• **Challenge**
Could you rewrite the part of the data that opens with the line containing "Image resolution: width=412" and closes at the end of the data, switching "shopping cart" to "shopping bag" and keeping everything else unchanged? Leave the pictures out of your answer.

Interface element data
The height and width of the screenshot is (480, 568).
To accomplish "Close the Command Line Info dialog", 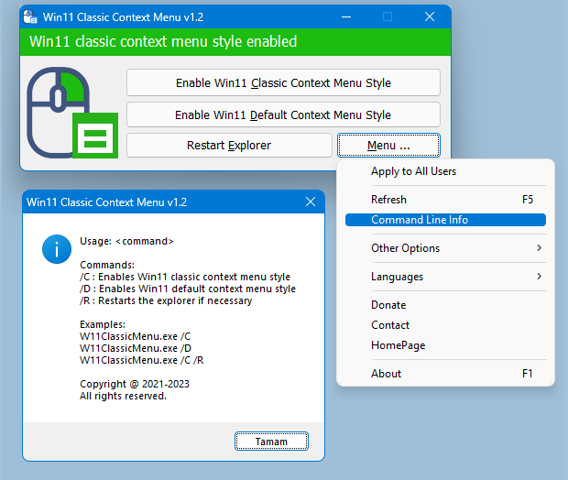I will point(311,202).
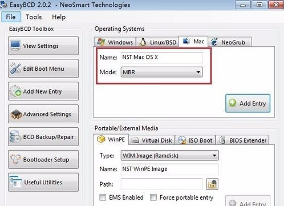Click the NST Mac OS X name field

[x=161, y=57]
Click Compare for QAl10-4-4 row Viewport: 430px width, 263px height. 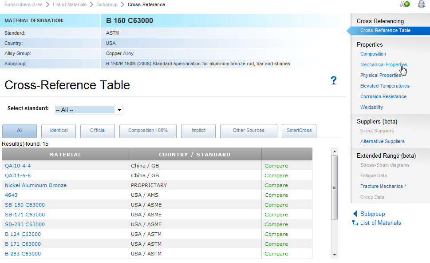pos(276,166)
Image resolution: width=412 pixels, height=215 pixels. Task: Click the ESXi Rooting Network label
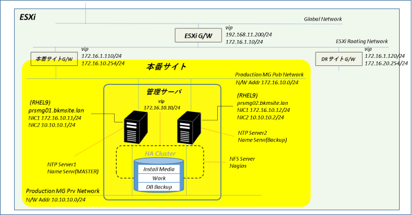[362, 41]
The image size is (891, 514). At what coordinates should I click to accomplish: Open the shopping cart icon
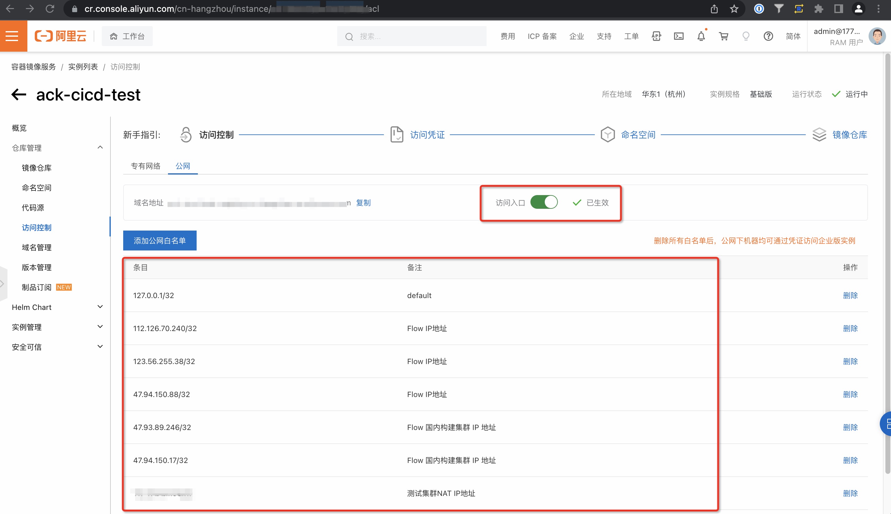[x=723, y=36]
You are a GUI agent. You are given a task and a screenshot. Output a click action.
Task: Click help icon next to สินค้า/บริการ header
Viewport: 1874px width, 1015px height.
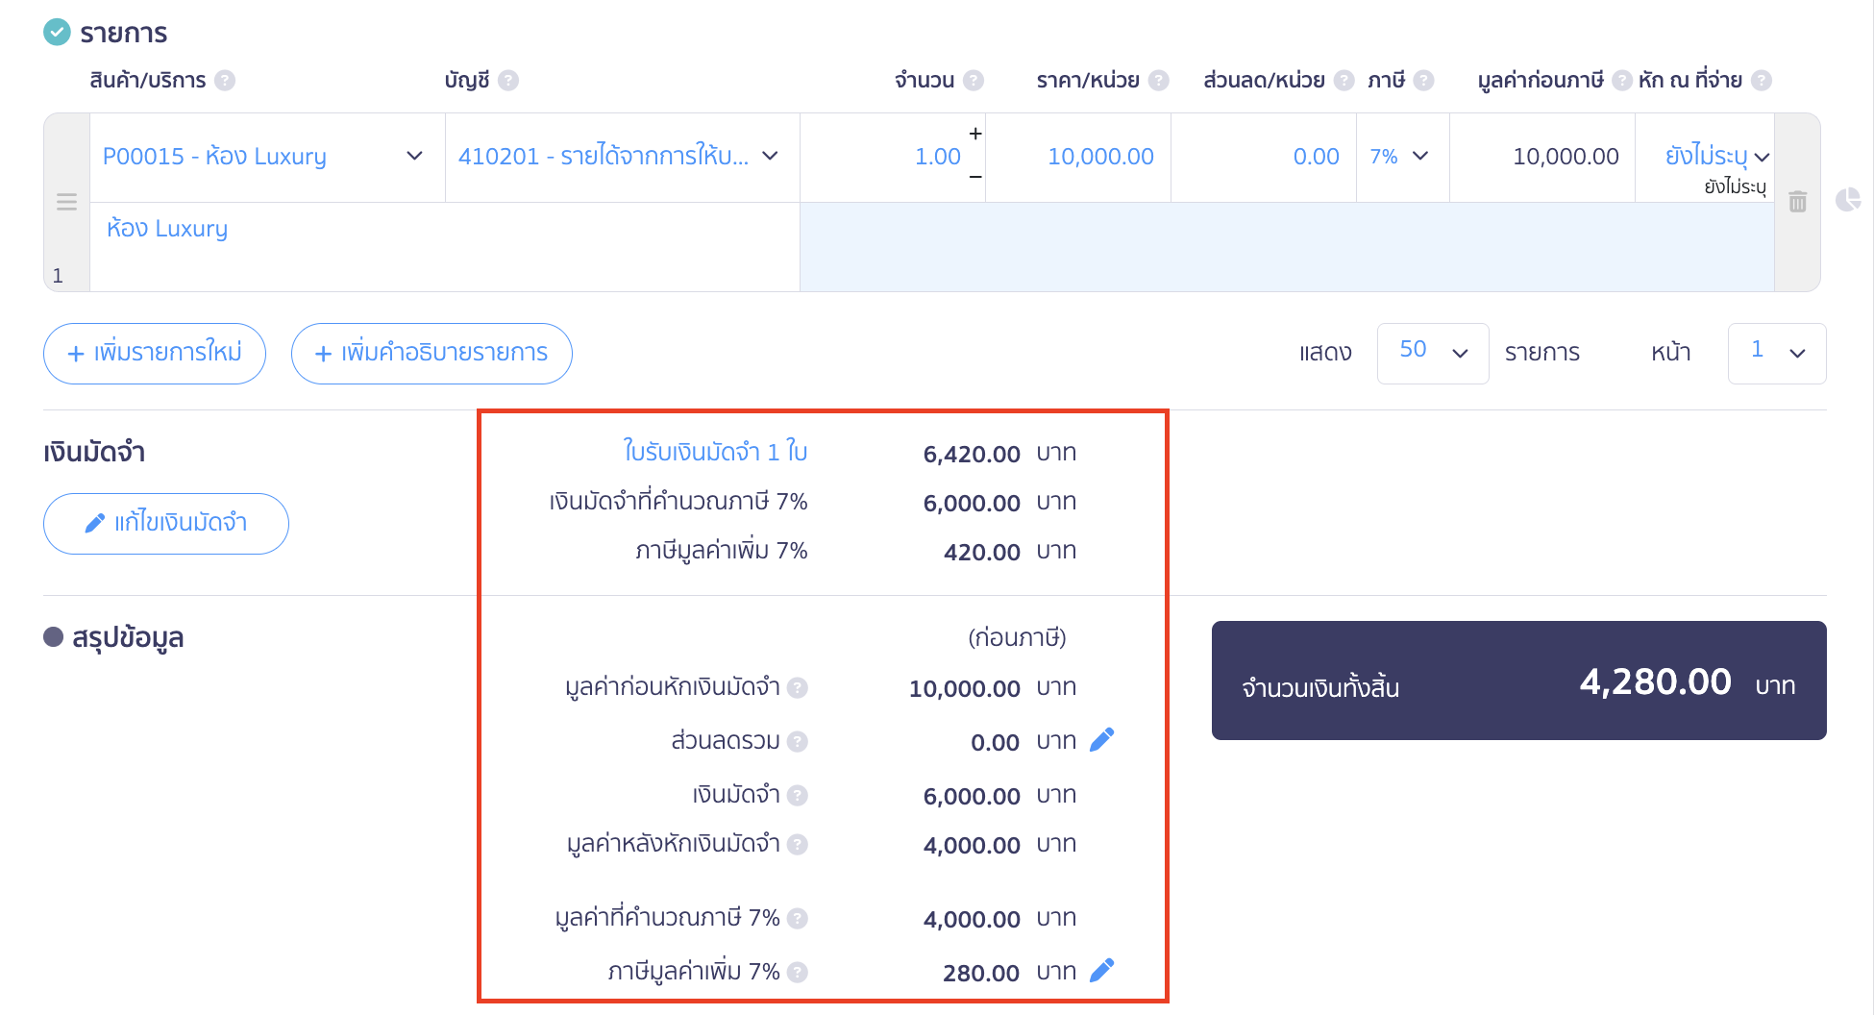225,81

• **Expected output**
Image resolution: width=412 pixels, height=215 pixels. Task: Click the ESXi Rooting Network label
[362, 41]
The image size is (891, 514). At what coordinates should I click to accomplish: Open the shopping bag icon
[x=723, y=36]
You are a GUI agent. You are given a task and a screenshot. Output a click action.
Task: Click help icon next to สินค้า/บริการ header
Viewport: 1874px width, 1015px height.
225,81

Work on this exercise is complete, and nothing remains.